## PROMPT
Your job is to retype the whole listing exactly.

## EXTRACTED RECORDS
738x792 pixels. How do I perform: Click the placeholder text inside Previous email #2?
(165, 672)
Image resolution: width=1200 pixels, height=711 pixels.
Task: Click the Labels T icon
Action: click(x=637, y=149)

## SOLUTION FOR THIS TASK
738x792 pixels. How do I perform: Click the placeholder text inside Previous email #2?
(165, 672)
Image resolution: width=1200 pixels, height=711 pixels.
Task: Click the Labels T icon
Action: click(x=637, y=149)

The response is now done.